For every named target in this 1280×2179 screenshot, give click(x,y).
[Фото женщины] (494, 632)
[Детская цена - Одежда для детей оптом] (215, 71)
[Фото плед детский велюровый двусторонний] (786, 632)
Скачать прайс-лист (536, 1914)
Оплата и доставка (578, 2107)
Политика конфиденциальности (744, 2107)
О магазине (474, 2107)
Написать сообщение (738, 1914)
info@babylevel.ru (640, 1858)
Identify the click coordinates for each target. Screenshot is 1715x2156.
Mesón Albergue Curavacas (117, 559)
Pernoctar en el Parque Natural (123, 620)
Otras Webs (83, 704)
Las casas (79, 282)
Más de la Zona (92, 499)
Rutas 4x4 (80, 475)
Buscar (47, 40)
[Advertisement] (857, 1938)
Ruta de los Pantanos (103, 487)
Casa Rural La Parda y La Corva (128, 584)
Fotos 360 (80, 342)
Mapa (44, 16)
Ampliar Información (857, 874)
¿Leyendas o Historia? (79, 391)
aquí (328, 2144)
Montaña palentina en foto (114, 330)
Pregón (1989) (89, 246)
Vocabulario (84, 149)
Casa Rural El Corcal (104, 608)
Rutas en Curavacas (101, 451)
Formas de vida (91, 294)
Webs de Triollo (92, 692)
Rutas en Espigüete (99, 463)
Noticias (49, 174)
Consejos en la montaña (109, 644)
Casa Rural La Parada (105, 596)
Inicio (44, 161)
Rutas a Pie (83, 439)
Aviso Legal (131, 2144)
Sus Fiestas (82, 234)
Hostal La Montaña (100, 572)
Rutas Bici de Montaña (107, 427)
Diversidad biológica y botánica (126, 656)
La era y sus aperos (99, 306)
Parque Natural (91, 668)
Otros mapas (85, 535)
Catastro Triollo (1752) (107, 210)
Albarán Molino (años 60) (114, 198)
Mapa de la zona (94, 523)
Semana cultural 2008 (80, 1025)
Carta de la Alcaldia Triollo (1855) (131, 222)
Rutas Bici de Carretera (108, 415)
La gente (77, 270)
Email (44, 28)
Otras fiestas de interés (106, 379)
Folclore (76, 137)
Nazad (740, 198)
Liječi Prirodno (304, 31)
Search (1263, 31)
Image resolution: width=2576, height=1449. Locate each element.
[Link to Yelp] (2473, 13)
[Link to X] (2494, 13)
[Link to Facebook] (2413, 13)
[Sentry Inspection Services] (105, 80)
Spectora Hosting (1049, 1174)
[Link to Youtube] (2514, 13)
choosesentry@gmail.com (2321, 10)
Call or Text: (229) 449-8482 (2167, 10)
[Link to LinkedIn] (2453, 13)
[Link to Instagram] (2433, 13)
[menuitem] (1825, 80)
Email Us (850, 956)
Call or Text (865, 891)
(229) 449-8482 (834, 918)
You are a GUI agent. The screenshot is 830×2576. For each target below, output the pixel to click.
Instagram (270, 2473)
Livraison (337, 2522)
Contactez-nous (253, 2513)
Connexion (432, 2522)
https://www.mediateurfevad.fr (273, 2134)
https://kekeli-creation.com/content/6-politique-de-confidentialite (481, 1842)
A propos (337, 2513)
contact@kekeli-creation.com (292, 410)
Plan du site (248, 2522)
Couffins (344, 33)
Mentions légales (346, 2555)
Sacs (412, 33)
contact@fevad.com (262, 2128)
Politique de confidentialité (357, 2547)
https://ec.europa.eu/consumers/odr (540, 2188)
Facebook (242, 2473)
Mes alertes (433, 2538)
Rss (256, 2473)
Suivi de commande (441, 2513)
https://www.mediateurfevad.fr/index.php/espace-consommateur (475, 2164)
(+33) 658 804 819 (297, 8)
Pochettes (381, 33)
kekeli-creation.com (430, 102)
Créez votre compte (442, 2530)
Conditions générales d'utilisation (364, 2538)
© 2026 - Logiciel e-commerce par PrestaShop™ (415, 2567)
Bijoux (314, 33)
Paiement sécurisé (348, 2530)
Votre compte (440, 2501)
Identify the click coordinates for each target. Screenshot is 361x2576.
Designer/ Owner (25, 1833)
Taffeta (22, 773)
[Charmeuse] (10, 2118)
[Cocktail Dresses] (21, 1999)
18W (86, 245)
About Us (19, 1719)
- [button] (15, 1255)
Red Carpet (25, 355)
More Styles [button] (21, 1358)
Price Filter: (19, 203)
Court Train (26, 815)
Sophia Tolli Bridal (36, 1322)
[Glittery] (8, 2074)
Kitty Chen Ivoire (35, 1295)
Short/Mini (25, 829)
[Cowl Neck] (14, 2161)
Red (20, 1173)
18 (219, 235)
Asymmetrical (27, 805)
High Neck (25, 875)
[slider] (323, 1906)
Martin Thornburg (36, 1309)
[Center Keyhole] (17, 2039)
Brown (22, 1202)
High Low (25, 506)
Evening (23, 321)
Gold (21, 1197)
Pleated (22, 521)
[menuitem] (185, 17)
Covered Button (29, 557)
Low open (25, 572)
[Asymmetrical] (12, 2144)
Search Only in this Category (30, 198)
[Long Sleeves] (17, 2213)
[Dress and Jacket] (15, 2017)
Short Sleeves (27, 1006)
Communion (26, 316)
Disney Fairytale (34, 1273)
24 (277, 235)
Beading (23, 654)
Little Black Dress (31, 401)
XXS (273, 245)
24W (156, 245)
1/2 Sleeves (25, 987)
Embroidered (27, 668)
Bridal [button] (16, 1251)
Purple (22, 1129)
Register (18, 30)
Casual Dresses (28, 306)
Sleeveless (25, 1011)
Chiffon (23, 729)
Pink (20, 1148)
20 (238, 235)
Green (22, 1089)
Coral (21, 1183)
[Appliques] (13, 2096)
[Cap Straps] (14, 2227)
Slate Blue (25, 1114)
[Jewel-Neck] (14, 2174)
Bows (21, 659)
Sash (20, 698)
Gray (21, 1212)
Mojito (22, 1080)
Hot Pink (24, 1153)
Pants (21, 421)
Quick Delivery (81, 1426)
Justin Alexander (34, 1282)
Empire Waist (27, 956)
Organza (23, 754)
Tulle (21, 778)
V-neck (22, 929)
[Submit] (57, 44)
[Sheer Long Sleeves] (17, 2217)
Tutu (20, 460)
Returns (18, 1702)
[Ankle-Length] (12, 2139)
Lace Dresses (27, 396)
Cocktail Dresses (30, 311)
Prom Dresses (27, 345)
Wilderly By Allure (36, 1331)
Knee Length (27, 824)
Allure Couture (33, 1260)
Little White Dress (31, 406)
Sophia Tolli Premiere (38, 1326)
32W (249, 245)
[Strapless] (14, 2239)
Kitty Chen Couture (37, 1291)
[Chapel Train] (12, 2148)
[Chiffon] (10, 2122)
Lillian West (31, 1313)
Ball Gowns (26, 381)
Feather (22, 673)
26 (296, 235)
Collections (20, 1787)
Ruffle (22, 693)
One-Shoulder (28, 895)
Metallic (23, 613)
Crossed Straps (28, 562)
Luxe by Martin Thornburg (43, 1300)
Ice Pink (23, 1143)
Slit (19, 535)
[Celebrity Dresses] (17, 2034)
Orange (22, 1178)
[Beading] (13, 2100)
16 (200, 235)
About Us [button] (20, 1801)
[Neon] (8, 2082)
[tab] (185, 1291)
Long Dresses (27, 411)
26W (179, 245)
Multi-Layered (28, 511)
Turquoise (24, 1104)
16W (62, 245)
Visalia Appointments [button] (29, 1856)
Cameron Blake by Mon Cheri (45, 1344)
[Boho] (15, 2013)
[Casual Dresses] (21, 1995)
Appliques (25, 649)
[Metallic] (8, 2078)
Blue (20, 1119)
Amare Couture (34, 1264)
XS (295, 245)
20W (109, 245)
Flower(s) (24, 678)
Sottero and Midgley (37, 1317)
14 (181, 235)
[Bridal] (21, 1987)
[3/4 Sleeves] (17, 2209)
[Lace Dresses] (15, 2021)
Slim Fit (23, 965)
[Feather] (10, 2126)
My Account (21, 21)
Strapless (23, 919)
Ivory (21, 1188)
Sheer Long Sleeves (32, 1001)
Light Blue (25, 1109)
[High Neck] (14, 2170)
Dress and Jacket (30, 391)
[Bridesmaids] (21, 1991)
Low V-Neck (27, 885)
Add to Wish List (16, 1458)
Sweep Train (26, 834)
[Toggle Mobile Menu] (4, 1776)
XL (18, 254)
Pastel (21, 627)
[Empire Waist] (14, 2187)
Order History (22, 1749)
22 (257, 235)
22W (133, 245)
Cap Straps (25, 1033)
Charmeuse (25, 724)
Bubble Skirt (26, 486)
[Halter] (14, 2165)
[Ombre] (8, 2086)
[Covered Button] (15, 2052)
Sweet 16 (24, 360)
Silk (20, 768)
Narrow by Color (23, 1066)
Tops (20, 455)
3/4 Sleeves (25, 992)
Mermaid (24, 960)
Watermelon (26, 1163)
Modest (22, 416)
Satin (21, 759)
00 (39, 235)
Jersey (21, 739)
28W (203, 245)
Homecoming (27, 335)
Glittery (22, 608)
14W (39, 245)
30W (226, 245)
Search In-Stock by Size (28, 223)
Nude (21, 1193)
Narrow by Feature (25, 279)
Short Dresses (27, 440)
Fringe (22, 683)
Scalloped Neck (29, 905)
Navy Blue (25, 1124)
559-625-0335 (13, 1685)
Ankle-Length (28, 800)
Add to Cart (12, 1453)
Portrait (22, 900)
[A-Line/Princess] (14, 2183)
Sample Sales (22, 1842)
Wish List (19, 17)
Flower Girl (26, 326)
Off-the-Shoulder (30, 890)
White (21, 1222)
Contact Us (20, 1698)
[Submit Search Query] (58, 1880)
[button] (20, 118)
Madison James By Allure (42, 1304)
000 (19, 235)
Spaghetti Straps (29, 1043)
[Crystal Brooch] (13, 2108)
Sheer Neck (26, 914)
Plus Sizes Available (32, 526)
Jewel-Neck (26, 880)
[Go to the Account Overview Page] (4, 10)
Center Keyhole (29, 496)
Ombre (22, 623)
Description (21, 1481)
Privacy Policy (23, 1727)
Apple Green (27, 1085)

EXERCISE PROMPT
In the data above, how many lines contain the word "Rural"? Write the number only.

WRITTEN ANSWER
3